I stare at my creation.

It’s a mess of muddled colors, splotches of muddied browns and blacks decorating the surface. Slashes of red cross through it, along with splatters of greens, blues, and purples.

It’s how my mind feels most of the time.

A cloud of darkness, with the occasional color peeking out.

“Better,” I answer honestly.

Hunter nods. “I like it,” he says carefully.

“Like it?” I turn to look at his amused expression. “Hunter, it’s a shitshow. All I did was think about everything fucked up in my head.”

He nods. “And now it’s out of you and on the canvas.” He smiles before his eyes fall back to my painting.

And suddenly, I get it.

I understand what he did for me, and why he took me here.

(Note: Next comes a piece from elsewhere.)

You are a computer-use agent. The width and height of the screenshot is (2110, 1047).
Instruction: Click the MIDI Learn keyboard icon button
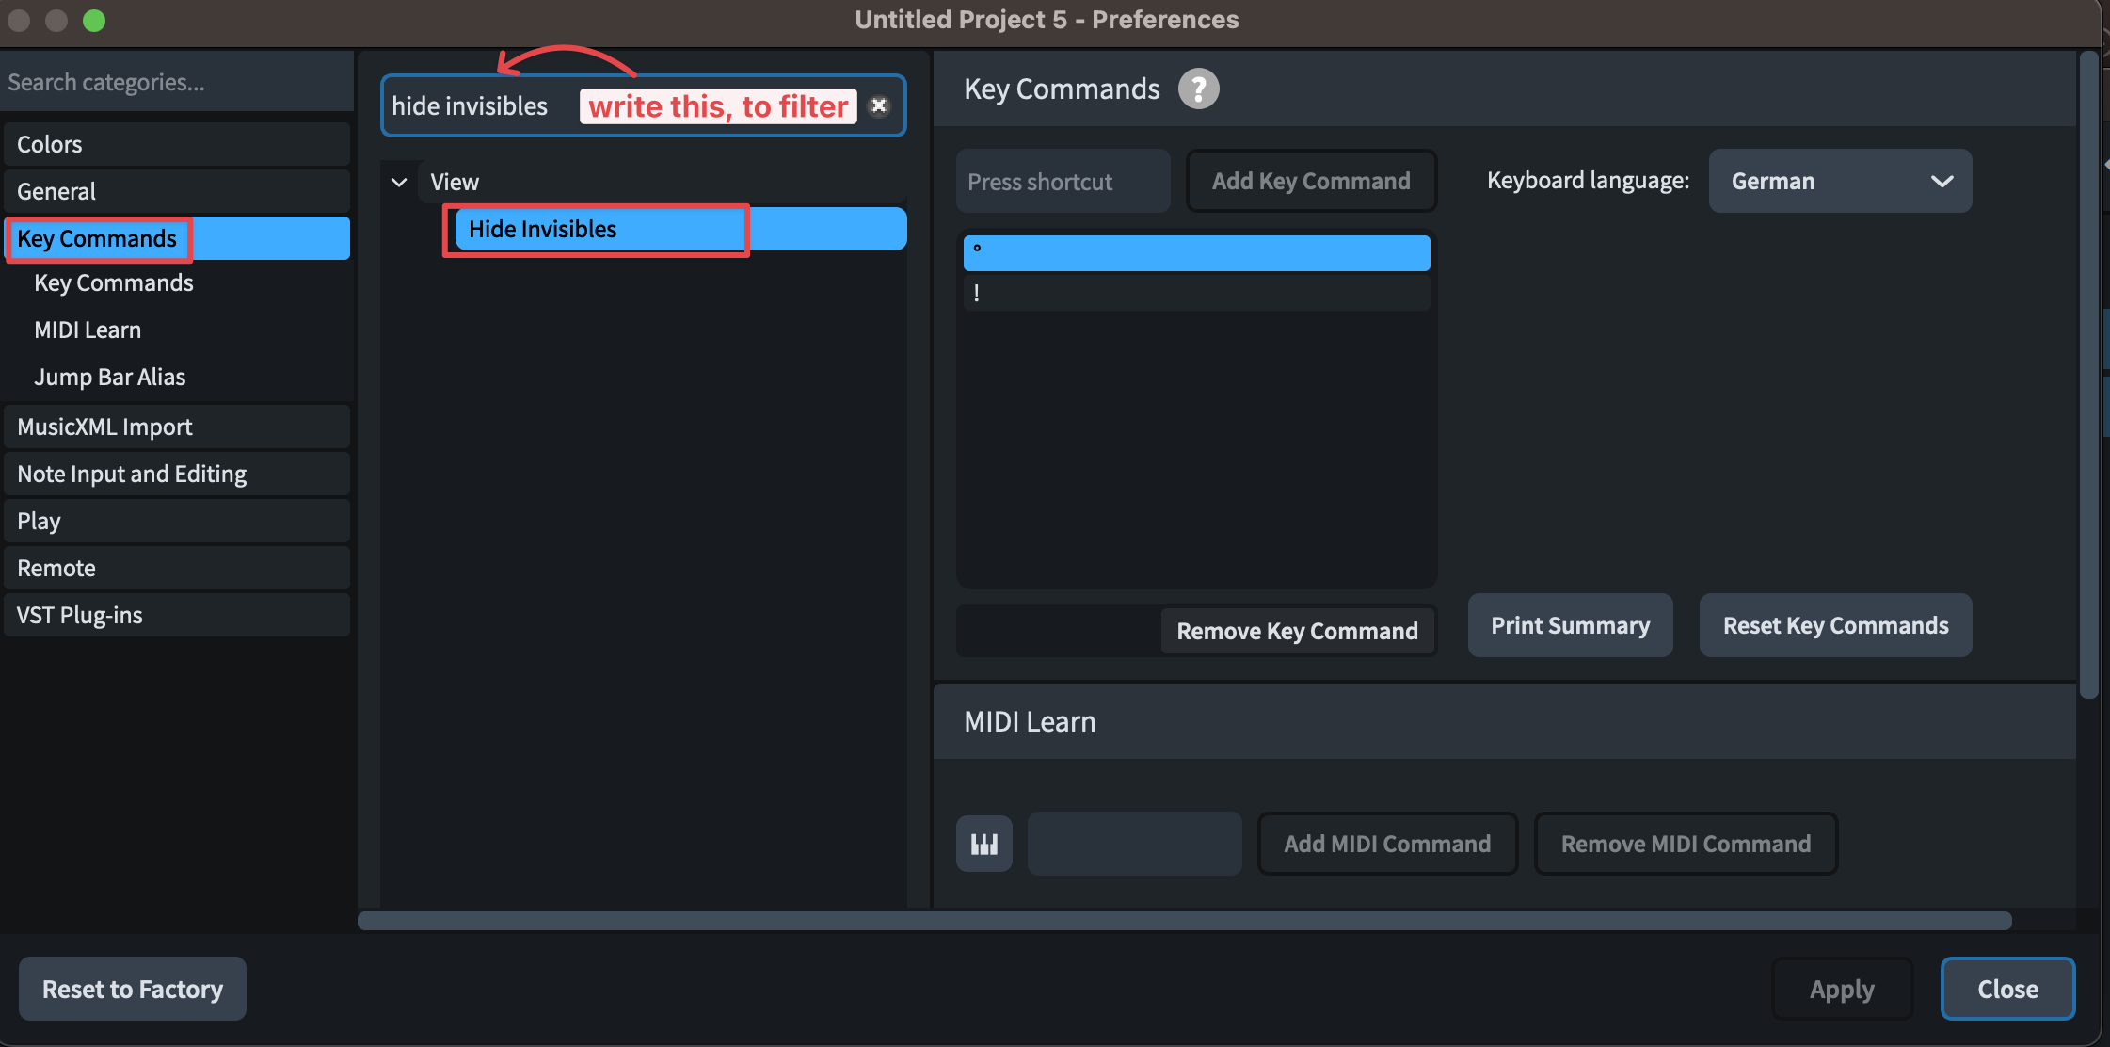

It’s out of you and on the canvas.

“Do you have a pair of scissors?” I ask him.

“Sure, baby.” He heads over to the drawer of supplies against the wall and hands me a thick metal pair.

And because Hunter won’t judge me, and it’s obvious he knows what I’m about to do, I don’t hold back as I stab the canvas over and over, destroying the chaos that was inside of me.I grit my teeth as I do it, my fist aching from the force I apply to the scissors.

I stab, I cut, and I tear at my painting until it’s ruined beyond repair.

And when I hand the scissors wordlessly back to him, he watches me carefully.

“Better?” he asks.

I nod. “Much.”

He gives me a lopsided smile. “Well, now that that’s over…are you hungry?”

My stomach gurgles in response, and he laughs.

“One of these days,”he says, watching as I pick a grape off my plate, “I’m going to have you sit on my lap so I can feed you.”

I raise an eyebrow. “That is…a very strange thing to say to someone. And absolutely not.”

His gold eyes glimmer while he takes a bite of his sandwich. “Not even once?”

“No, you psycho, not even once. I’m not a child.”

Hunter said he brought snacks—he brought afeast. He packed us sandwiches, fruit and cheese, and a bottle of wine in a cooler, and we set up a makeshift dinner table in the far corner of the studio away from all the supplies. Strawberry macarons are for dessert, which he picked up at a local bakery while I was in Heat.